The doughnut effect is often used in the context of cities, especially in developed nations such as the United States, Canada and the United Kingdom. But just like the actual doughnut is different depending whether you are eating it in Britain or the US, the doughnut effect has grown to have a slightly different meaning, depending on the city.

The definition of the doughnut effect

The doughnut effect refers to a development where the city centre becomes more hollow or empty, as businesses and people move into the outskirt of the city. This is the most commonly used definition of the doughnut effect, with cities like Houston in the US being a prime example of a doughnut effect.

The effect was first discussed in the 1960s, as the changing society meant changes in city structure. As cities develop and grow, the inner parts of the city become extremely crowded. Finding affordable and larger housing becomes a challenge and the population often starts to move towards the outer skirts of the city. As the population becomes more concentrated to the outskirts of the city, businesses often tend to follow. This creates the doughnut effect: concentrating the population and the businesses as a ring around the big city while leaving the centre of the city empty.

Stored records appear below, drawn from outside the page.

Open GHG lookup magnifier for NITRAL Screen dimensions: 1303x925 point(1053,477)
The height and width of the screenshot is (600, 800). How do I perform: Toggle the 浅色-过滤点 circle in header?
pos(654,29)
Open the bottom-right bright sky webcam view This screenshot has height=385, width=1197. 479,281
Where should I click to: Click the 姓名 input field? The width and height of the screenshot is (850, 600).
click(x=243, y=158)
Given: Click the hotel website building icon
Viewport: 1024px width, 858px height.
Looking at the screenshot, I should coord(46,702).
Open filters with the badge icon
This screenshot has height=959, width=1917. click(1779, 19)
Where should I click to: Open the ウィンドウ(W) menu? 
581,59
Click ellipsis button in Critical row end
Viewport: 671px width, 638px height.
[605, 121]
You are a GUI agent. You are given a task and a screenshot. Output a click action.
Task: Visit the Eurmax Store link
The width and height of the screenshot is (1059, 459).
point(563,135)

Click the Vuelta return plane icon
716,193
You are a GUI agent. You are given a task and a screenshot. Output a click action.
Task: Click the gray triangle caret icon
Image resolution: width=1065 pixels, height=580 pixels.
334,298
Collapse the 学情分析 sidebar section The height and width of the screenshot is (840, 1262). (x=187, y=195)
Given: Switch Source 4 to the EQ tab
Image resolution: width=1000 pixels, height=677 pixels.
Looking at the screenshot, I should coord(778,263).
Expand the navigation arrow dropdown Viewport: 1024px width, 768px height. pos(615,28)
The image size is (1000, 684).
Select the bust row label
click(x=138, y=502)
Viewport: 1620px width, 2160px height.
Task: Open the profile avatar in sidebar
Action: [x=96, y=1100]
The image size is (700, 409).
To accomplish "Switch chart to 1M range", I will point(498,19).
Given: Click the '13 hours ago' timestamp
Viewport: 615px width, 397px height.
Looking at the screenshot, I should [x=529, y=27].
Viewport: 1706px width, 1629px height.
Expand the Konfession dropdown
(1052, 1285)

New addition to the doughnut effect

More recently, the doughnut effect has been used in a slightly different context, often called as the British doughnut effect. The British doughnuts typically don’t have a hollow centre but instead have a splash of the jam in the middle.

In terms of the doughnut effect and cities, this represents the recent development where finances start flowing back to the city centre. But this financial injection often happens in an uneven manner and, therefore, the newly improved city centre is surrounded by neglected areas.

The British city of Birmingham is often mentioned in the context of this new doughnut effect. The first effects of the doughnut effect are similar in both instances, with the exception of the financial development starting to flow back towards the city centre in the British doughnut effect.

Problems created by the doughnut effect

The doughnut effect has had some obvious, as well as less predictable, problems in terms of city development.

  • Segregation: The most obvious problem is often the segregation created in the city. Certain areas – the outer layers – have a concentration of affluent population and businesses, whereas the inner areas or the further outskirt have higher levels of poverty. The widening income gaps of recent years, together with industrial changes, have contributed to the doughnut effect in most cities. The wealth gap is apparent in the concentration of high-level of capital to the inner city, sandwiching poorer areas between the inner city’s rich and the suburban’s middle classes.
  • Pollution: On top of this, the doughnut effect has contributed to pollution problems in major cities. Inadequate transport networks from the centre to the outer skirts have contributed to the rise in pollution in many major cities. Much of the doughnut effect problems are also caused by the ineffective infrastructure. Decentralization has created pockets in and around the city and this has happened without proper urban planning.